For this image I chose to not include myself, mainly as the core of the image is about familial love and that is something mostly universal and the viewer would be able to associate with the subject better if they aren’t distracted by the inclusion of a human figure.

I haven’t tried to recreate the memory literally, there so many different ‘versions’ of the memory that I don’t feel I would be able to satisfactorily capture the literal meaning of the image but I have taken a literal approach to the contents of the image and the building blocks of the memory.

I have consistently been using captions to communicate a ‘key’ to the image and have continued in this image with the typical question my Gran and Mum would ask.
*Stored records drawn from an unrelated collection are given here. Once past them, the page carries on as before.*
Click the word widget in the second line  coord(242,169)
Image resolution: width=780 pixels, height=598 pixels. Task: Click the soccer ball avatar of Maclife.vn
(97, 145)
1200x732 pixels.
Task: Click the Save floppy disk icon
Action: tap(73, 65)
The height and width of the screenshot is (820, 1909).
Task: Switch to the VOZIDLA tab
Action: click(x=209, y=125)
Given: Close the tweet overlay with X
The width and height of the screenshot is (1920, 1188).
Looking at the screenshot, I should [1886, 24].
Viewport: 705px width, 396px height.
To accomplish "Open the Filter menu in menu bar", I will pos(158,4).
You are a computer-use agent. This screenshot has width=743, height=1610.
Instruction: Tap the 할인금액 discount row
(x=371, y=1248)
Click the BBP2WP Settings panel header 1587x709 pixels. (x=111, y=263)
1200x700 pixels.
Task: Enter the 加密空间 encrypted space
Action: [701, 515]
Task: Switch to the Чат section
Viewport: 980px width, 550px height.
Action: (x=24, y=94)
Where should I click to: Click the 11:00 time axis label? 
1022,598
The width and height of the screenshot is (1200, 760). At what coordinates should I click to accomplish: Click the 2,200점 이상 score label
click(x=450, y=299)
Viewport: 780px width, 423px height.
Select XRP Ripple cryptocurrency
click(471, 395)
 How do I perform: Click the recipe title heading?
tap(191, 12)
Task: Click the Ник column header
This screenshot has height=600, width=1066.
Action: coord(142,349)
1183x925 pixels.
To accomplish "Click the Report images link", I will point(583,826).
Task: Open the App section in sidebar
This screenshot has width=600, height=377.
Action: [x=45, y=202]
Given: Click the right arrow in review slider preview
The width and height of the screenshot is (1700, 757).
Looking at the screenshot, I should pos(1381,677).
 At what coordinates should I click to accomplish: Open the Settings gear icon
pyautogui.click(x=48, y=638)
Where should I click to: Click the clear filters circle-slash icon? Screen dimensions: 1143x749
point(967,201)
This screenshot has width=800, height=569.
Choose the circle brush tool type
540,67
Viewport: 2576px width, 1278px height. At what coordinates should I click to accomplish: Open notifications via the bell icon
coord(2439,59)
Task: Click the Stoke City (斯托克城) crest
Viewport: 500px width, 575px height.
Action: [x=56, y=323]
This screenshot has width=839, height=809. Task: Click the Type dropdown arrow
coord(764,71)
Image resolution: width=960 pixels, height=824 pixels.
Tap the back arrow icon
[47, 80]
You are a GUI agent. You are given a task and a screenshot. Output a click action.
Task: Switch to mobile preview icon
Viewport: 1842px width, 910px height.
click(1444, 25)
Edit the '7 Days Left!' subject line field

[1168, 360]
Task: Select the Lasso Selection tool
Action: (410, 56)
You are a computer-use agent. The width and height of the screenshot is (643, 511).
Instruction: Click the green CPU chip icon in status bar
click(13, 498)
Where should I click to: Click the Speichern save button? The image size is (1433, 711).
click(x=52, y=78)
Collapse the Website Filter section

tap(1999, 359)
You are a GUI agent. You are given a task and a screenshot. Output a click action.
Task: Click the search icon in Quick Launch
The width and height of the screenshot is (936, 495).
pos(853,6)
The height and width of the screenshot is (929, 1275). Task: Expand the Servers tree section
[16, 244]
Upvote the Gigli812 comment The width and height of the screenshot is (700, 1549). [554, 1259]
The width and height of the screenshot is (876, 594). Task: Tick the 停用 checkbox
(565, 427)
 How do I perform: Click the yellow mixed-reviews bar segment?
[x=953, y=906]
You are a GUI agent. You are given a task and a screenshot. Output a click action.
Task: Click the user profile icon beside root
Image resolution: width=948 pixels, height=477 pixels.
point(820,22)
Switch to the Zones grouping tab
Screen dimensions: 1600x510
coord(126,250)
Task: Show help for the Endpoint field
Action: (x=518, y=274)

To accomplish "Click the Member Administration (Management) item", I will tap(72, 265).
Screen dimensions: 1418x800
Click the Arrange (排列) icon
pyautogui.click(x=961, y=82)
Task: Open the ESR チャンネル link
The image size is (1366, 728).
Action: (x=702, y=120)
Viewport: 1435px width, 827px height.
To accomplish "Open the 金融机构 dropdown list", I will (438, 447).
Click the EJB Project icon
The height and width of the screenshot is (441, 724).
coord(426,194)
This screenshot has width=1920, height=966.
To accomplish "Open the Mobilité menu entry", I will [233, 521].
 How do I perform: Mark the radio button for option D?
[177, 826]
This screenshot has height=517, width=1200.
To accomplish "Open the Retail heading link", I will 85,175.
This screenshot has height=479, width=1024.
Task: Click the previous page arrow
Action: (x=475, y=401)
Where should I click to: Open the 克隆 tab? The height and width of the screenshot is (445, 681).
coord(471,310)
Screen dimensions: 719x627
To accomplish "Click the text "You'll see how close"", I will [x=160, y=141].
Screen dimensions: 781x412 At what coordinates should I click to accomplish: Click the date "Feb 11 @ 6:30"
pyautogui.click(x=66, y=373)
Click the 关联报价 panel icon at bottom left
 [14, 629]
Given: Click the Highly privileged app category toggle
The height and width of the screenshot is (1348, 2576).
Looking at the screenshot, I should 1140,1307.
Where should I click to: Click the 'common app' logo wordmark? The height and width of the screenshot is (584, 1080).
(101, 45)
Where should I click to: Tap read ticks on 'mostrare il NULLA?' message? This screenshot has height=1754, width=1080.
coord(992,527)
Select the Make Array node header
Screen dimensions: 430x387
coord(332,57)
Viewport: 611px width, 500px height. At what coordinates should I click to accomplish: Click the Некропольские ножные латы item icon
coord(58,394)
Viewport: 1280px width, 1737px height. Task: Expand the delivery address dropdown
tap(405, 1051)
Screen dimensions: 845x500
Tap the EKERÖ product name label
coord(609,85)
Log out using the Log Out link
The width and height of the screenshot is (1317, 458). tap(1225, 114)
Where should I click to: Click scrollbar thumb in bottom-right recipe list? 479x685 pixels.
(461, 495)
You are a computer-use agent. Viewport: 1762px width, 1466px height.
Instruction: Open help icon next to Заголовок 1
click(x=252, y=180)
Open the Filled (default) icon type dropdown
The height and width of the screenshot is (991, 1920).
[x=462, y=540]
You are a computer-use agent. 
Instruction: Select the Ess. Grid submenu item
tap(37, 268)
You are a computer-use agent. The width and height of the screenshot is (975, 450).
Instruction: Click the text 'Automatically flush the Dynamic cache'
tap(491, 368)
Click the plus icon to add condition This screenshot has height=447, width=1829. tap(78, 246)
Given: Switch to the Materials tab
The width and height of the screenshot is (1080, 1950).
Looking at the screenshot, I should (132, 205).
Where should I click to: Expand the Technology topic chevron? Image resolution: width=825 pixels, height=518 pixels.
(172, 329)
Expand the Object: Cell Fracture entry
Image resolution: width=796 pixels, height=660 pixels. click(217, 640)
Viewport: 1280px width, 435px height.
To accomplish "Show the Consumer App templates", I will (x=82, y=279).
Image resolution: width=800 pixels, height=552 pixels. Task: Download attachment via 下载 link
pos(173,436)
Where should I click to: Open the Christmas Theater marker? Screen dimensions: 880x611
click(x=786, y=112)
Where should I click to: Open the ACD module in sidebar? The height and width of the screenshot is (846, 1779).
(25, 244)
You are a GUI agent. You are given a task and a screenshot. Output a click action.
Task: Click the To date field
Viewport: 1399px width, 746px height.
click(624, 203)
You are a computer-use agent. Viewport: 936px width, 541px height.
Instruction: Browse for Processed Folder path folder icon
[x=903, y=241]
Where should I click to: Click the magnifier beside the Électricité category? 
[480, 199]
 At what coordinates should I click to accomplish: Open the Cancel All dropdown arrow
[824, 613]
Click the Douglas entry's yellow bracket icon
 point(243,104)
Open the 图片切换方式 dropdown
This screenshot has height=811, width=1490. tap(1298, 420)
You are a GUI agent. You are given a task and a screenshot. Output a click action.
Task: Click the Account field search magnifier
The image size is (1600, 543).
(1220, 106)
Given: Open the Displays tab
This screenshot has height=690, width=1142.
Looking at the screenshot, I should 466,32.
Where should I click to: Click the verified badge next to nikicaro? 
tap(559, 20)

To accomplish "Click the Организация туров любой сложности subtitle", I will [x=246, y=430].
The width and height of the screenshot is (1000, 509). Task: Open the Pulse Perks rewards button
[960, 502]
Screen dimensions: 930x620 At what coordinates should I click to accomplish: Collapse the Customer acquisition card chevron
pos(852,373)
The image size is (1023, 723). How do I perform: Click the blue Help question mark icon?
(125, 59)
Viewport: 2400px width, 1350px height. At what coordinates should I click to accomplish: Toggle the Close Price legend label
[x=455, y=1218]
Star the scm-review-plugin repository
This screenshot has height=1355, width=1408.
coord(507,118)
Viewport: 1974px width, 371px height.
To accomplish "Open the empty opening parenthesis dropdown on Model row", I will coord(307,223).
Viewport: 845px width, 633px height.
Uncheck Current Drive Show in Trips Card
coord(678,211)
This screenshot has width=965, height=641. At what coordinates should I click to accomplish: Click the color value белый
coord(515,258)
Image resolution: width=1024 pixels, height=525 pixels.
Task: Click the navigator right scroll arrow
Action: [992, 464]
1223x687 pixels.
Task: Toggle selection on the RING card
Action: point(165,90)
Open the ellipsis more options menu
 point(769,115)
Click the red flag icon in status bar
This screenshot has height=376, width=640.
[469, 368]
The goal of the image is to communicate the love of my Grandparents and Parents through the use of food. Nearly every conversation, even to this day will start with “Have you eaten?”. I know this is a way for them to check on my wellbeing and show generosity and caring. I selected this specific objects to represent that sentiment as I have an association of corn beef sandwiches with summer time lunches at home. The salad cream was the typical condiment on offer and even now the taste of those ingredients combined is like a tasty treat.

I don’t really know how I expected the image to turn out, the memory for me is more the taste and the association with lunchtime than a specific action or event. I know I wanted an image that was ‘full’ and ‘messy’, just because that’s how I remember making sandwiches at home, but I also knew I didn’t want the image to be crowded with conflicting colours. I also wanted the image to represent the past, but the recent past and also capture a little of the connotation of memory. The use of de-saturation throughout the full colour spectrum helps reduce the modern heightened colours and conflicting palette, which lends itself to the past also, whilst a slight bump in the reds helps keep the corned beef focal, if even a little off putting in its redness. I kept the heavy shadows to work with the dream like memory feel.

I think that the heaviness of the shadows plays a little into my own thoughts on my memories, where to get to them I have to dig through the emptiness to find them. Also I think it may lean towards the council estate upbringing in the 1980’s. Neither of these things were intentional but I have seen similar effects in other work such as ‘Ray’s a Laugh’

I think this all results in a message to the viewer of the simplicity and no-frills upbringing but its the context of the caption that brings out the warmth of the memory.

5 thoughts on “Exercise 3: Childhood Memories

    1. Thank s Jonathon, you’re always so kind and supportive with your comments. I think, in retrospect, I’ve gone a little ‘far’ with the edit but I guess that what the exercises are there for to help refine the ideas and process before the assignment.